Moving forward the next few weeks I will be working on hypertrophy and building up my lower back and ass muscles (that is the scientific terminology).

I won’t do any barbell work for about 4-6 weeks. I will write more about what exactly I am doing in the logs to come.

In terms of the shit I need to fix with my body:

1) keep getting my low back better. Obviously it was good to go for the meet but one side is was still feeling a little weird the whole meet cycle so I’ll keep working on it at Hybrid Performance and with low back work in the gym

2) Deez elbows. They hurt.

Which rolls into

3) My shoulder posture. I have those really smushed forward, rounded shoulders. Which has been fine for deadlifting but total shit for everything else. As you can see from my squat videos, my elbows are on a different plane of existence than the rest of my body. So a lot of my elbow issues are probably stemming from that. If I fix the shoulders, it will hopefully be a triple whammy- less elbow pain, better back tightness for squatting, better shoulder smushing together for benching.

Apparently I also have thoracic park syndrome which is why my arms and hands go numb on the reg.

Ok it’s actually called thoracic outlet syndrome aka Jurassic outlet syndrome which is what I thought happened at a dinosaur park when someone turns the power off and the dinosaurs become DINEosaurs.

Tyrel at Hybrid Performance will be SHOULDERING that responsibility.

parents at meet

Bonus picture of my mom reading and my dad playing scrabble on his phone at the meet

 

Other points of relevance

This training cycle around, we will try to do more with less weight. As Dave put it, we want to get the best results using the least amount of weight. He thinks that I could have gotten to the same level of strength for the meet without benching 315 or squatting 500 (or over with reverse bands) in training but the issue was my confidence. That I needed to hit those to mentally be prepared to handle the same or more at the meet. I need to be able to be confident that I am getting stronger without actually hitting close to what I might hit in a meet. Another aspect to that is having indicator lifts that act as a gauge of where your main lifts are and I am still working on figuring those out.

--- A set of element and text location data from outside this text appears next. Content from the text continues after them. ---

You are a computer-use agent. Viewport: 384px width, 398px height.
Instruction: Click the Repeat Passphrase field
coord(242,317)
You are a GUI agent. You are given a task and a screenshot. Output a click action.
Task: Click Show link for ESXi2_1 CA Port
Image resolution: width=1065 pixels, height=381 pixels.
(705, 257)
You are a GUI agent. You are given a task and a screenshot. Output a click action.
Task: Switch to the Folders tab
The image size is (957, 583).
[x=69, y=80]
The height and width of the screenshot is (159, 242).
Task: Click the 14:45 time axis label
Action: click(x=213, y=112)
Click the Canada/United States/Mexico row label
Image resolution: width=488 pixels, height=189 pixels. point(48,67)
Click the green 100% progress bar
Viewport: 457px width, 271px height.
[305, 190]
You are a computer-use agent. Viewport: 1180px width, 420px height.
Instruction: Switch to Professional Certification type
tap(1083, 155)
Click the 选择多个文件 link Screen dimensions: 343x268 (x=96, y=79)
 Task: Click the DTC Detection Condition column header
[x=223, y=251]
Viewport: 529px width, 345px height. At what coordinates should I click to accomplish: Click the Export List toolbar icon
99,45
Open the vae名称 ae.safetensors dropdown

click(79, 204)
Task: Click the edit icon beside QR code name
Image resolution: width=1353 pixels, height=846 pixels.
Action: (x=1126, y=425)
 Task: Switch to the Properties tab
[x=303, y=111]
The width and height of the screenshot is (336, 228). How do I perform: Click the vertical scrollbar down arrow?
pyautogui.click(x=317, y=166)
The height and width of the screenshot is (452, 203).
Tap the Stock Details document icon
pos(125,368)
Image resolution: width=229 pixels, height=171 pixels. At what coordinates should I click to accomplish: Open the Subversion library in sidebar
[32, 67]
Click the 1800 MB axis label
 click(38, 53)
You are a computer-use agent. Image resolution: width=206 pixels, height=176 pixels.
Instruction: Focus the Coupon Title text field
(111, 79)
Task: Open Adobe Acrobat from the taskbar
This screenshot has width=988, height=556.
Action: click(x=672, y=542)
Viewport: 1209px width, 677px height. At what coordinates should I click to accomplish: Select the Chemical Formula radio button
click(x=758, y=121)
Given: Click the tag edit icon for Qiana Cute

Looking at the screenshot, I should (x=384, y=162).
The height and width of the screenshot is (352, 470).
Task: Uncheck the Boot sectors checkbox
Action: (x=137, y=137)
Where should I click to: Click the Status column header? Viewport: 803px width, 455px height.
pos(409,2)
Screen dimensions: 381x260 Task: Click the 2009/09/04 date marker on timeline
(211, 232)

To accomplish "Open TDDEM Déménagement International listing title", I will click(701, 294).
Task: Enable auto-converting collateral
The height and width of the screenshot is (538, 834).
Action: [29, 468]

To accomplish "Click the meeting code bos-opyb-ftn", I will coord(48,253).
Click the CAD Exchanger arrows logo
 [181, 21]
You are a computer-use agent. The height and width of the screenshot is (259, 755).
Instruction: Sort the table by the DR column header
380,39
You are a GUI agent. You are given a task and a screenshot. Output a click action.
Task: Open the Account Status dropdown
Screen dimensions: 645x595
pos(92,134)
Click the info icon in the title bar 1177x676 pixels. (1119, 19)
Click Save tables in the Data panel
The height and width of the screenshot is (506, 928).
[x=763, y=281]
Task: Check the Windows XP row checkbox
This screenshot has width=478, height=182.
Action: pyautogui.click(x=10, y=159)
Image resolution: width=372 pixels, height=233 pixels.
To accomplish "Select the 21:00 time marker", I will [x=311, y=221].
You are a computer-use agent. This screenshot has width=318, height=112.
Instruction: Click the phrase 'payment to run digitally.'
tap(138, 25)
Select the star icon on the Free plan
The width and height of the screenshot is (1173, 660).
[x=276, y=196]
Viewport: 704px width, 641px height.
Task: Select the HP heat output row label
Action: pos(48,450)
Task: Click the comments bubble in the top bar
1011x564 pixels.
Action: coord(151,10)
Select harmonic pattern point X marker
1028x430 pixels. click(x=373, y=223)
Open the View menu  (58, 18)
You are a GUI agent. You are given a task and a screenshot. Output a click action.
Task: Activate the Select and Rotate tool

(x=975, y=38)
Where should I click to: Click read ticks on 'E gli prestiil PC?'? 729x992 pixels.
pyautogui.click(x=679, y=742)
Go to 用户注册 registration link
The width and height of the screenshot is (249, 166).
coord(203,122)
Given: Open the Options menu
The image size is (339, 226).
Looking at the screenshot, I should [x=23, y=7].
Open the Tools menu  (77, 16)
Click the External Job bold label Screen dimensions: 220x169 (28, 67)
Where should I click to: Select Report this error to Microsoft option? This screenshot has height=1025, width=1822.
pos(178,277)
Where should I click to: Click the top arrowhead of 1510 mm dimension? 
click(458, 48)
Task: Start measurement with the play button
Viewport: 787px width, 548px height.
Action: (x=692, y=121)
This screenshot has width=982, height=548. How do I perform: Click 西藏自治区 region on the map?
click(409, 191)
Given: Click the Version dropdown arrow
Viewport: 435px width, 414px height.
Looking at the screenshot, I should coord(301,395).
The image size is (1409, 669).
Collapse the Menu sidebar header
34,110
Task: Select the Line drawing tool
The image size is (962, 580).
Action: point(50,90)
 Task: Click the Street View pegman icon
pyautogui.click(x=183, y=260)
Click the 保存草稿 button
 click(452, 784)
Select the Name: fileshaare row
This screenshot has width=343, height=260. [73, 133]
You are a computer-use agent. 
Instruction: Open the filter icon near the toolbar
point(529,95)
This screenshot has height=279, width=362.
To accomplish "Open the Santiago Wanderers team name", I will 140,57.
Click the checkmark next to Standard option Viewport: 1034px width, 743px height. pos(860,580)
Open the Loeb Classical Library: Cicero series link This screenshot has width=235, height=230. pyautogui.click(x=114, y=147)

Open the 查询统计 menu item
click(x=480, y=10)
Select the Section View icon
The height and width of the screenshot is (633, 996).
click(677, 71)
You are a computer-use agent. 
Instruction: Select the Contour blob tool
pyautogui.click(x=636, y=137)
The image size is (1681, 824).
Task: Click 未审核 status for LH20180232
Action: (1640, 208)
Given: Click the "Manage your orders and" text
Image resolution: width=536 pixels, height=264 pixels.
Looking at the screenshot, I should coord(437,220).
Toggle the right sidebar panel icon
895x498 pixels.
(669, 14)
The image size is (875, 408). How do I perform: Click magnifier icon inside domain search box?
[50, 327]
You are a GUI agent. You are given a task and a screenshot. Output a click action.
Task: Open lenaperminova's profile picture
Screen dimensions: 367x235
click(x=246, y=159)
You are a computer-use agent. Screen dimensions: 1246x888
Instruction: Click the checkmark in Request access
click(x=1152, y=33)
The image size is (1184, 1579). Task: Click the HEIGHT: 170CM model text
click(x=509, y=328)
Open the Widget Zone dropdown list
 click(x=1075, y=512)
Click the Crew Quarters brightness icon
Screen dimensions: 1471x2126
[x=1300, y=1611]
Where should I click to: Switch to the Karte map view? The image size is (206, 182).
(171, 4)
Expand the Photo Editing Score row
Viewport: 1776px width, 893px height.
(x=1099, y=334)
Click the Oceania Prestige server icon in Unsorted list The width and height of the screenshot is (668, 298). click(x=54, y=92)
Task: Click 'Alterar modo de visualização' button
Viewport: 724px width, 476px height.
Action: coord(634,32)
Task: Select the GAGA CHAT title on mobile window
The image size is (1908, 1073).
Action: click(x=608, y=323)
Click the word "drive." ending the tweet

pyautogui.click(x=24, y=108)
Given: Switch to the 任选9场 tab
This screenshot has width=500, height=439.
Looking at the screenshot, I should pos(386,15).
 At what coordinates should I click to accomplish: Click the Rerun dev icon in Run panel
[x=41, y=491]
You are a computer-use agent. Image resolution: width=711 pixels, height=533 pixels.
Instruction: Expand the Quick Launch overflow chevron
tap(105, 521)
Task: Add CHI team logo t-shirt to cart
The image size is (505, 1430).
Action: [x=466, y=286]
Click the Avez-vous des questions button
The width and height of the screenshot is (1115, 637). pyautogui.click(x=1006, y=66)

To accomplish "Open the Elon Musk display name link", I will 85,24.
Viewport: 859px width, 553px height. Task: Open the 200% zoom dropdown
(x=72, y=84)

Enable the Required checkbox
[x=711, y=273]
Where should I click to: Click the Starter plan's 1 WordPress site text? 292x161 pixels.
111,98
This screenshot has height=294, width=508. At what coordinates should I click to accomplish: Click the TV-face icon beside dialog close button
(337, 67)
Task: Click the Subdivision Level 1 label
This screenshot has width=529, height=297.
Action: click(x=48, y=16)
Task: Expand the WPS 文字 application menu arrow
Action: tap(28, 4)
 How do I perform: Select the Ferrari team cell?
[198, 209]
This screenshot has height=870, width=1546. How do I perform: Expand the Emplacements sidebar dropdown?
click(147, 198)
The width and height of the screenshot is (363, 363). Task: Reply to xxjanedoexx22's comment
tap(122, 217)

I remember between my second and third bench attempts when we were trying to figure out what to do after missing my second, Dave thought we should take it to 315. He asked if I thought I could do it because if not, we should just pass on third attempts. I was fucking mad and would have taken pretty much anything at the time but I remember telling him “Yes. I’ve already fucking done it”. I want to be able to say that without actually having touched the weight. Get to the point where I’ve already done it mentally.

It’s hard for me to gauge where I am with those mental aspects because I only know what I have experienced. So I don’t always know what in my mentality needs to change or how to base my training on where I am at. I am not very cognizant of the fact that I needed to hit certain weights in training to feel good about them at the meet. But Dave knows it and made decisions accordingly. That’s also a commonly overlooked aspect of great coaching- being able to assess, guide, and make decisions based on your lifter’s mental state. It doesn’t necessarily mean amp up your lifters or dial them back if they are getting over excited. But know how to program based on where they are in their mental development as a lifter.